Worked with documentary films for more than 20 years at the Danish Film Board, as press officer, festival representative and film consultant/commissioner. Co-founder of Balticum Film and TV Festival, Filmkontakt Nord, Documentary of the EU and EDN (European Documentary Network).
Awards: 2004 the Danish Roos Prize for his contribution to the Danish and European documentary culture. 2006 an award for promoting Portuguese documentaries. 2014 he received the EDN Award “for an outstanding contribution to the development of the European documentary culture”. 2016 The Cross of the Knight of the Order for Merits to Lithuania. 2019 a Big Stamp at the 15th edition of ZagrebDox. 2021 receipt of the highest state decoration, Order of the Three Stars, Fourth Class, for the significant contribution to the development and promotion of Latvian documentary cinema outside Latvia. In 2022 he received an honorary award at DocsBarcelona’s 25th edition having served as organizer and programmer since the start of the festival.
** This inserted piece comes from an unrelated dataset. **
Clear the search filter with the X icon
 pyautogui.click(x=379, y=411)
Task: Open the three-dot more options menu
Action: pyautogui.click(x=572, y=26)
From 1996 until 2005 he was the first director of EDN (European Documentary Network). From 2006 a freelance consultant and teacher in workshops like Ex Oriente, DocsBarcelona, Archidoc, Documentary Campus, Storydoc, Baltic Sea Forum, Black Sea DocStories, Caucadoc, CinéDOC Tbilisi, Docudays Kiev, Dealing With the Past Sarajevo FF as well as programme consultant for the festivals Magnificent7 in Belgrade, DOCSBarcelona, Verzio Budapest, Message2Man in St. Petersburg and DOKLeipzig. Teaches at the Zelig Documentary School in Bolzano Italy.